Usage: gataca.py [OPTIONS] <sample.bam> <reference.fasta>
Options:
-h, --help show this help message and exit
Input/output:
-r STR, --region=STR specify region (chr:from-to) of your interest, default: whole genome
-o STR, --output=STR name of output VCF file, default: standard output
Reads:
-p STR, --policy=STR set how reads were sequenced (fr, rf) [fr]
-q INT, --min_quality=INT minimal mapping Phred quality score of read [30]
-l INT, --min_length=INT minimal length of split part [10]
Depth of coverage:
-w INT, --window_size=INT size of window for getting coverage [100]

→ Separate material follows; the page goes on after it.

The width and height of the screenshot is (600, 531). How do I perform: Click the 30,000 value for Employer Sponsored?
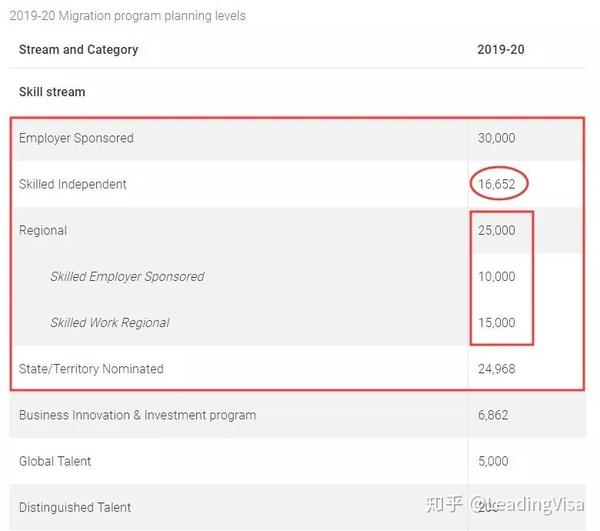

-c STR, --coverage=STR interval (min,max) of accepted coverage in windows, default: estimate from reads
-a FLOAT, --coverage_core=FLOAT core of windows from which min and max allowed coverage will be estimated [0.1]
-u INT, --min_coverage_count=INT minimal number of windows in core [1000]
Insert size:
-i STR, --insert_size=STR interval (min,max) of accepted size between reads, default: estimate from reads
-n INT, --insert_reads=INT number of reads from which insert size will be estimated [50000]
-e FLOAT, --insert_core=FLOAT core of reads_num from which min and max insert size will be estimated [0.1]
-m INT, --min_insert_count=INT minimal number of reads in core [1000]
Variations:
-v FLOAT, --min_confidence=FLOAT minimal confidence about variation [0.3]